日本国内の飲食店や小売店で、アサヒグループホールディングスのビールなどの在庫が不足し始めている。サイバー攻撃の発生から5日目となったが、復旧の見通しは立っていない。
「スーパードライ」や「ニッカウヰスキー」で知られる同社は、サイバー攻撃によるシステム障害を受け、9月29日から日本国内での受注処理、出荷業務、コールセンター業務を停止した。
水曜日から一部商品の注文を再開したが、担当者が顧客を直接訪問し、手書きで注文を受けたという。現在、食品やソフトドリンクの注文は継続して受け付けているが、酒類については出荷を優先するため新規受注を停止している。3日には手作業で処理した最初の注文分の出荷が始まった。
アサヒグループHDは3日、緊急対応の最新状況を公表。同社サーバがランサムウェア(身代金要求型ウイルス)攻撃を受けたことが確認されたと発表した。また、来週にはコールセンター業務を再開し、顧客からの電話問い合わせに対応する方針を示した。
同社は外部の専門家と協力しながらシステム復旧に取り組んでいるが、全面的な業務再開の時期は依然として不明だという。さらに業績への影響についても調査を進めている。

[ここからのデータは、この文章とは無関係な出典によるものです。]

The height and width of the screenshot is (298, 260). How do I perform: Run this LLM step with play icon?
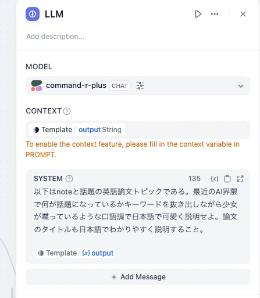click(x=198, y=14)
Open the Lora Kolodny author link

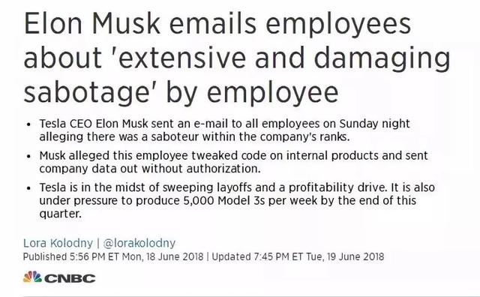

今回の侵害は、世界的な企業を狙ったサイバー攻撃やランサムウェア攻撃の一例だ。英国では先月、高級自動車メーカーのジャガー・ランドローバーが工場の操業停止に追い込まれた。その他、マークス&スペンサーやCo-opグループも被害を受けている。
普段はアサヒブランドのビールを提供する東京のある飲食店では、「スーパードライ」が最後の樽となったという。前日には、仕入先が代替としてサッポロのビールを持ち込んだ。「ちょっと困りますね」と話すのは、焼き鳥専門店の料理長。「うちは焼き鳥専門で、スーパードライとの相性が抜群です。お客さんからもそういう声が多いので、この先の不足が心配です」
コンビニ大手のローソンは、アサヒ製品の不足が予想されるとして、代替商品の販売準備を進めていると説明。ファミリーマートとセブン‐イレブンも影響を受けていると明らかにした。
なお、アサヒの株価は今回の攻撃発表後に約4%下落。2月以来の安値を記録した。